The Tenth Circuit overturned the district court's decision, finding that Hobby Lobby and Mardel had established a strong likelihood of success on the merits of their RFRA claim. Id. at 1121. As an initial matter, the Tenth Circuit concluded that the corporations had standing to challenge the Contraceptive Mandate, but it did not reach a decision regarding the owners' individual standing to challenge the Mandate. Id. at 1126.
Turning to the merits of Hobby Lobby's and Mardel's RFRA claim, the Tenth Circuit concluded that a closely-held corporation can exercise religion, within the scope of RFRA, Id. at 1132. The Tenth Circuit then concluded that the Contraceptive Mandate substantially burdens a corporation's exercise of religion where the corporation is closely-held, the corporation's owners unanimously share religious beliefs by which they govern the corporation, and the Contraceptive Mandate is contrary to the owners' sincerely held religious beliefs.
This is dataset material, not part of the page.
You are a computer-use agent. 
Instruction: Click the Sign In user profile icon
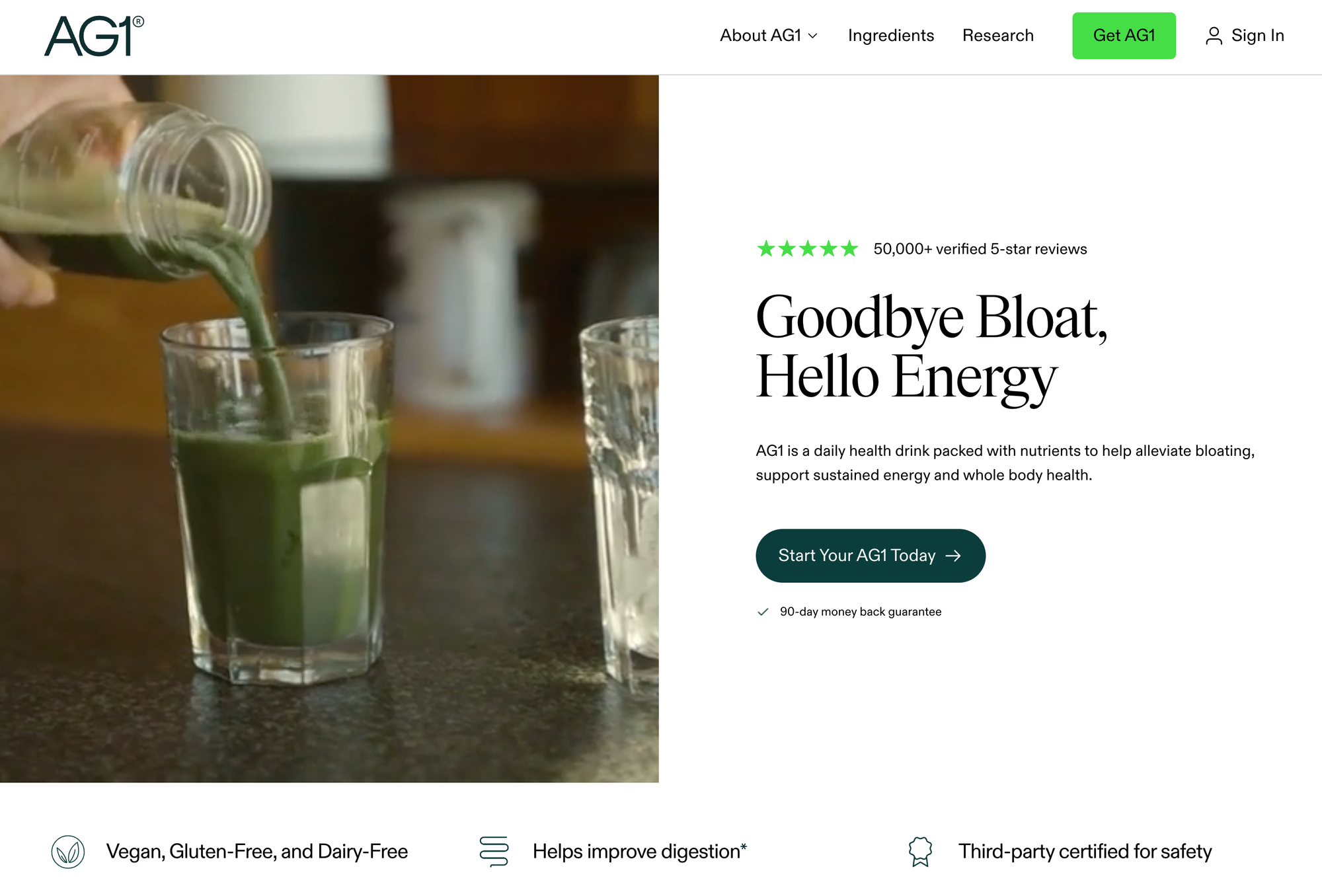point(1214,36)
Id. at 1138-43.
Having determined that Hobby Lobby and Mardel met their burden of establishing a substantial burden, the Tenth Circuit next considered whether the government had met its burden of showing that the Contraceptive Mandate serves a compelling government interest and that the challenged regulation constitutes the least restrictive means of serving that interest. As a threshold matter, the Tenth Circuit held that the Contraceptive Mandate did not serve a compelling government interest, because the government's asserted interest in enforcing the Contraceptive Mandate against Hobby Lobby and Mardel was too broadly formulated. Id. at 1143. The court also held that the existence of numerous exemptions from the Contraceptive Mandate undermined the government's argument that it had a compelling interest in enforcing the Contraceptive Mandate against Hobby Lobby. Id. at 1143-44. Furthermore, the Tenth Circuit held that, even if there was a compelling interest, the Contraceptive Mandate was not the least restrictive means of serving that interest. Id. at 1144. Accordingly, the Tenth Circuit remanded the case to the district court for further consideration of the remaining preliminary injunction factors.
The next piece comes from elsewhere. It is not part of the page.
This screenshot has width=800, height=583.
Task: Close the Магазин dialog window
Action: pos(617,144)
The Supreme Court upheld the Tenth Circuit's en banc decision, holding that the regulations imposing the Contraceptive Mandate, as applied to closely-held corporations with sincerely held religious beliefs contrary to the Mandate's requirements, violated RFRA. Burwell v. Hobby Lobby Stores, Inc., 134 S.Ct. 2751, 2759, 189 L.Ed.2d 675 (2014). The basis for the Supreme Court's decision was not, however, identical to that of the Tenth Circuit.
Similar to the Tenth Circuit, the Supreme Court held that a closely-held corporation can exercise religion under RFRA, id. at 2775, and that the Contraceptive Mandate violated Hobby Lobby's sincerely-held religious beliefs. Id. at 2779. Unlike the Tenth Circuit, the Supreme Court did not determine whether the Contraceptive Mandate furthered a compelling governmental interest. Id. at 2780. Instead, the Supreme Court assumed the Mandate advanced a compelling interest, but it held that the Mandate was not the least restrictive means of furthering that interest. Id. In making this finding, the Court relied heavily on the existing accommodation for non-profit organizations with religious objections, finding that such an accommodation " does not impinge on [Hobby Lobby's] religious belief that providing insurance coverage for the contraceptives at issue here violates [its] religion, and it serves HHS's state interests equally well." Id. at 2782.
With these principles in mind, I turn to this case and the parties' arguments regarding the scope of and the ...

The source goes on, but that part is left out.